Once the video is over (and IDs are checked—the security is more intense here than at the Ted Stevens Airport), the narrated bus tour begins. The driver, whose talking points mirror the video's, drives you across the oil fields and points out the sights, most of which use the Halliburton logo and an Ikea color scheme (Hällibürtøn?). In lengthy narrative, the driver draws your attention to such safety features as lane lines ("used so trucks going in opposite directions don't crash") and bonfires ("to burn excess natural gas"—it's okay, fire has a small footprint). He also provided technical descriptions of wildlife ("The tundra goose is the largest kind of tundra goose") and harrowing warnings ("Beware! A polar bear was spotted somewhere in the Arctic Ocean at some point in time!").

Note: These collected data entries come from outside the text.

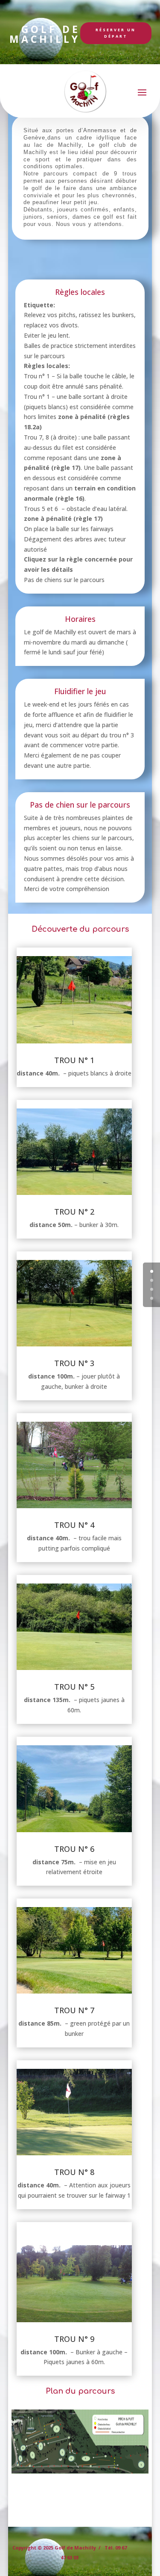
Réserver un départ (116, 33)
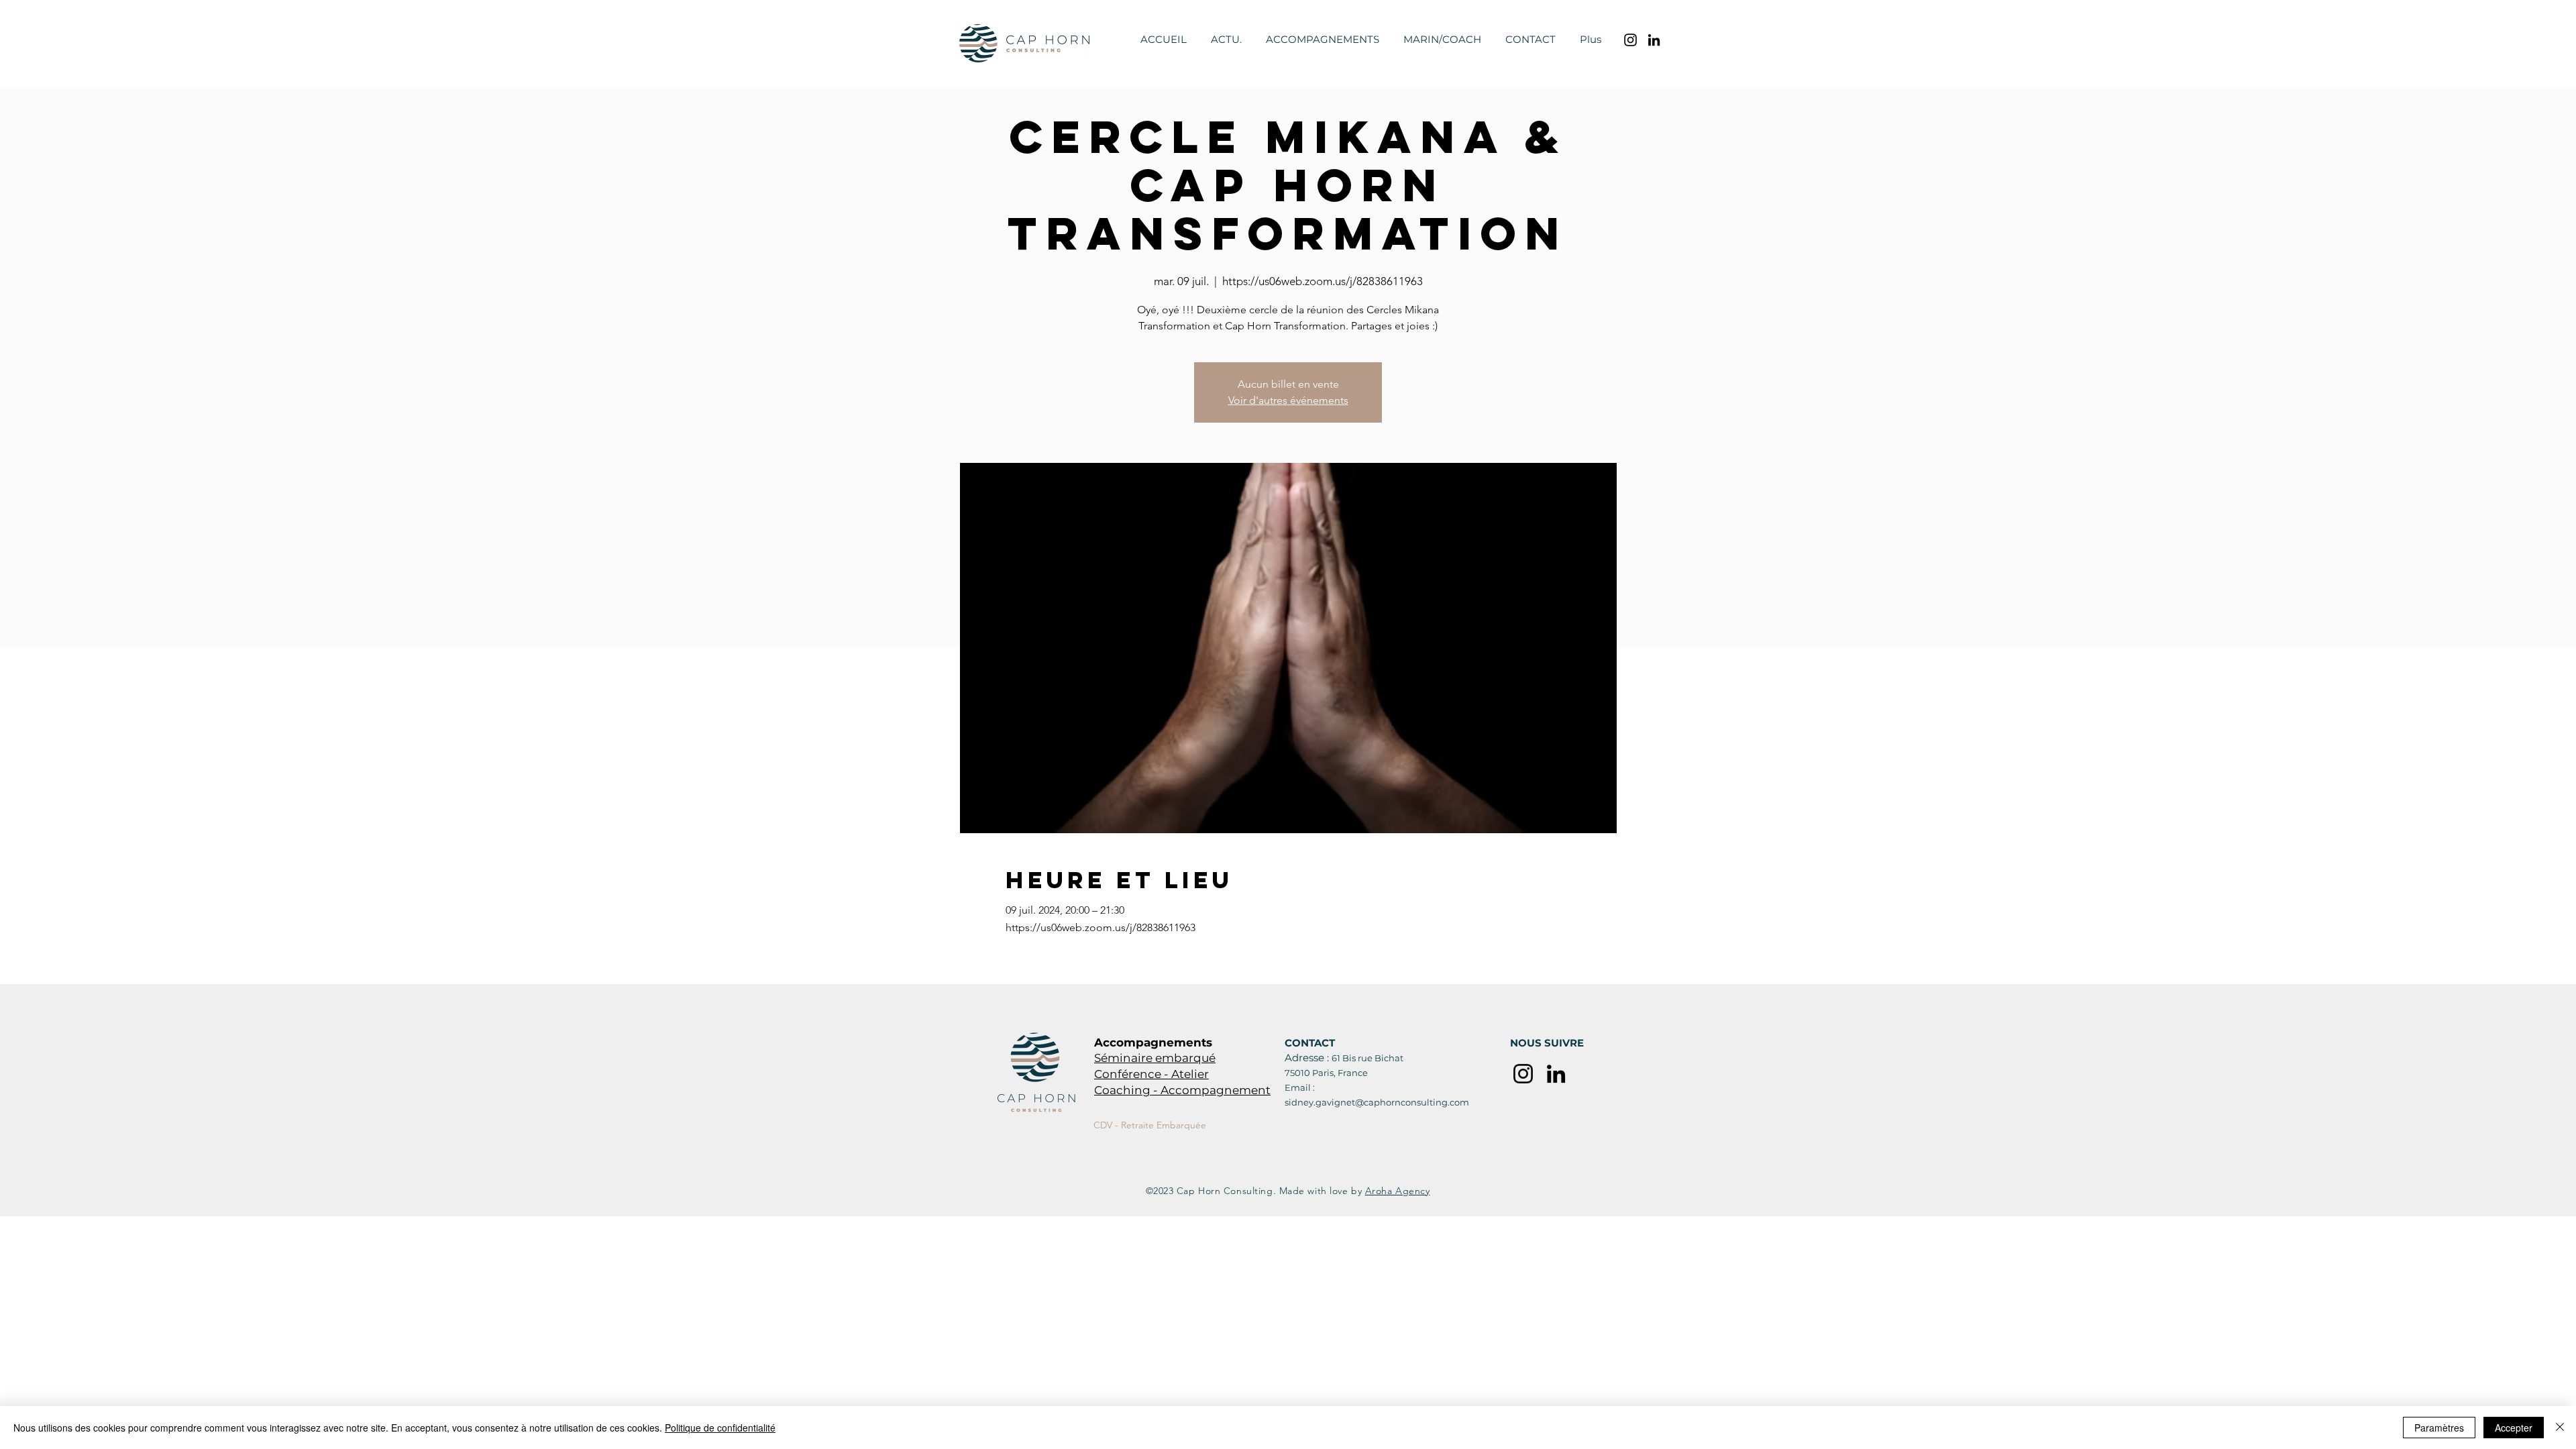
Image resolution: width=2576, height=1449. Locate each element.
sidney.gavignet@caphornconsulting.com (1377, 1102)
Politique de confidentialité (720, 1427)
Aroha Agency (1397, 1191)
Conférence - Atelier (1151, 1074)
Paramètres (2439, 1427)
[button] (1322, 39)
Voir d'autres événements (1288, 400)
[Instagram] (1630, 40)
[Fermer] (2560, 1427)
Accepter (2513, 1427)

During this, Jarrod found entertainment (or rather, entertainment found him) in the form of the only other people on the tour, a Tennessean couple who happened to live near Jarrod's hometown. (All signs suggest Deadhorse is a step up from Clarksville.) Despite Jarrod's best efforts, the Tennessee bond proved unbreakable, even after we arrived at the Arctic Ocean. While Bryant and I frolicked (well, Bryant frolicked, I limped—by that point in the trip, my Doc Martins had effectively conquered my Dr. Scholls), Jarrod did his best to extricate himself from the Tennesseans, leaving me with no choice but to call Megan before he did. (Now, if you were Megan, who would you date: the shampoo-stealing no-caller who cares about strangers more than his own girlfriend, or me?) But, Tennesseans or not, we had finally arrived at our destination.

For the purpose of this narrative, I wish there was something inherently climactic about the Arctic Ocean, specifically something that involved our guide being eaten by polar bears (I hear they're the most polar of polar bears), and I wouldn't complain if Angela Lansbury factored in there somehow. The ocean itself, however, is a cold, grey monotony uninterrupted even by waves. (Think Chekhov translated into ocean form. Hopefully, this is better than Chekhov translated into English.) Lonely Planet, to whom I generally defer, calls Deadhorse and the Arctic Ocean a "spectacular anticlimax."

I must disagree, though. Even though the Arctic Ocean isn't climactic in itself, it's certainly climactic in the experience of getting there. I got to travel to the top of the world, see something most people never will, and spend an incredible vacation with two incredible people and a bear spray can that didn't kill me.
All in all, a week well spent.

 The Arctic Ocean is not the one with penguins.  Crap.